I noticed a long time ago thatTrump uses GoDaddy as its domain name registrar. That is pretty unprofessional for a seemingly esteemed company to use a registrar associated with boobies and tawdry television commercials. I happen to use GoDaddy but it’s as much out of laziness as anything. I don’t remember those stupid commercials being around when I started buying domain names, and changing registrars is time consuming when you have even a few dozen domains.
It is 2pm. Shrink appointment is at 3:40. I had a small sliver of doubt regarding the time so I called earlier to confirm. I guess this really matters to me, this psychiatrist thing. I am going to get there early so I can take a dump. I could do that here. Trump Tower is a great place to take a dump. But it’s eletion day and if Mexico chooses today to bomb this building I don’t want to be that amusing footnote of a casualty who was killed in the attacks while taking a dump.
I cannot get over how beautiful that Rachmaninoff-Volodos transcription is. I should amend what I said earlier: It’s is not extraordinarily difficult, but it is uite a tangled mass of polyphonic lines and lava. I remember my first piano teacher, in the 4th grade, describing the music of Liszt. she said when you get to that stage of piano playing the music itself is just about impossible to read. That teacher told this to my mother, not to me. It seems odd that the custodians of a 4th grade piano student would be talking about Liszt, whose scores are pretty much all beyond the reach of most any grade schooler. I guess they had high hopes for me. My mother reminded me of that conversation years later, when I was playing Liszt’s “Don Juan” Fantasy. She said that Sr. Theodora (my first teacher) must have been talking about that piece when she said it was just impossible to even read, or to look at without getting a headache.

## INFORMATION SHOWN
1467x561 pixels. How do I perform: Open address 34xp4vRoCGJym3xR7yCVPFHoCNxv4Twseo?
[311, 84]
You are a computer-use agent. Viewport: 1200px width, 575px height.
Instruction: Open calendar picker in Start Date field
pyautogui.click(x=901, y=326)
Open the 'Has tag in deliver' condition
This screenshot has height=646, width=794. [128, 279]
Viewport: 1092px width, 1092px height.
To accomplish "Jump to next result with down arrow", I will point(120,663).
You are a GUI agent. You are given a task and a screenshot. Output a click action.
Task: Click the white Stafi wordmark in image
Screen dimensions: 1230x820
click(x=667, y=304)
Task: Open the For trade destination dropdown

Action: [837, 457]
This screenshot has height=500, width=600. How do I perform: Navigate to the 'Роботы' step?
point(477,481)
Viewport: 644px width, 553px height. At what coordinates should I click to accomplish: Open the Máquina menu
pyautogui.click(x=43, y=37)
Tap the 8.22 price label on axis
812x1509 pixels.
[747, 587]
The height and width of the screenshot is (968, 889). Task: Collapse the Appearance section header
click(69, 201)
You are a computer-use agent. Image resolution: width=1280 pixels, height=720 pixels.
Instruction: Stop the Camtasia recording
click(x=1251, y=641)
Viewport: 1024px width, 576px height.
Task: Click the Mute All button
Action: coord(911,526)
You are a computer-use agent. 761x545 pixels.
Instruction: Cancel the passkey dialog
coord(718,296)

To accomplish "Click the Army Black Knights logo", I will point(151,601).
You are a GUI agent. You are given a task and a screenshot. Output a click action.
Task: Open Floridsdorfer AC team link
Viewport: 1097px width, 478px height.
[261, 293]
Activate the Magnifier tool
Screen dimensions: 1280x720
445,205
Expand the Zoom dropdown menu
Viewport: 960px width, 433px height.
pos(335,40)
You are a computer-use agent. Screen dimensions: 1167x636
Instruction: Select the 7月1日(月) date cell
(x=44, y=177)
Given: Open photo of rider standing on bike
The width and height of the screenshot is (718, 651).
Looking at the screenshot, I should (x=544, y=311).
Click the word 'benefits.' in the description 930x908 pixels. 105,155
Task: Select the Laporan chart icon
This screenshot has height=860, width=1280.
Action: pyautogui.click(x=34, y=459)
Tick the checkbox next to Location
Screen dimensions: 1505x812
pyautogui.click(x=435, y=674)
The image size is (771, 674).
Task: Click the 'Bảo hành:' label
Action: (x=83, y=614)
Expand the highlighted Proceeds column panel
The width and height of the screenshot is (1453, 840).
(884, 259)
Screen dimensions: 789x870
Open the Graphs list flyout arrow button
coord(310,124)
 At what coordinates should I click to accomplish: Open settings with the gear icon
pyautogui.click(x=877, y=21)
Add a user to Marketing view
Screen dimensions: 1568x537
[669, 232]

## EXERCISE TASK
Print the personal notes above again in full, word for word.

## REPLY TO THE EXERCISE
I noticed a long time ago thatTrump uses GoDaddy as its domain name registrar. That is pretty unprofessional for a seemingly esteemed company to use a registrar associated with boobies and tawdry television commercials. I happen to use GoDaddy but it’s as much out of laziness as anything. I don’t remember those stupid commercials being around when I started buying domain names, and changing registrars is time consuming when you have even a few dozen domains.
It is 2pm. Shrink appointment is at 3:40. I had a small sliver of doubt regarding the time so I called earlier to confirm. I guess this really matters to me, this psychiatrist thing. I am going to get there early so I can take a dump. I could do that here. Trump Tower is a great place to take a dump. But it’s eletion day and if Mexico chooses today to bomb this building I don’t want to be that amusing footnote of a casualty who was killed in the attacks while taking a dump.
I cannot get over how beautiful that Rachmaninoff-Volodos transcription is. I should amend what I said earlier: It’s is not extraordinarily difficult, but it is uite a tangled mass of polyphonic lines and lava. I remember my first piano teacher, in the 4th grade, describing the music of Liszt. she said when you get to that stage of piano playing the music itself is just about impossible to read. That teacher told this to my mother, not to me. It seems odd that the custodians of a 4th grade piano student would be talking about Liszt, whose scores are pretty much all beyond the reach of most any grade schooler. I guess they had high hopes for me. My mother reminded me of that conversation years later, when I was playing Liszt’s “Don Juan” Fantasy. She said that Sr. Theodora (my first teacher) must have been talking about that piece when she said it was just impossible to even read, or to look at without getting a headache.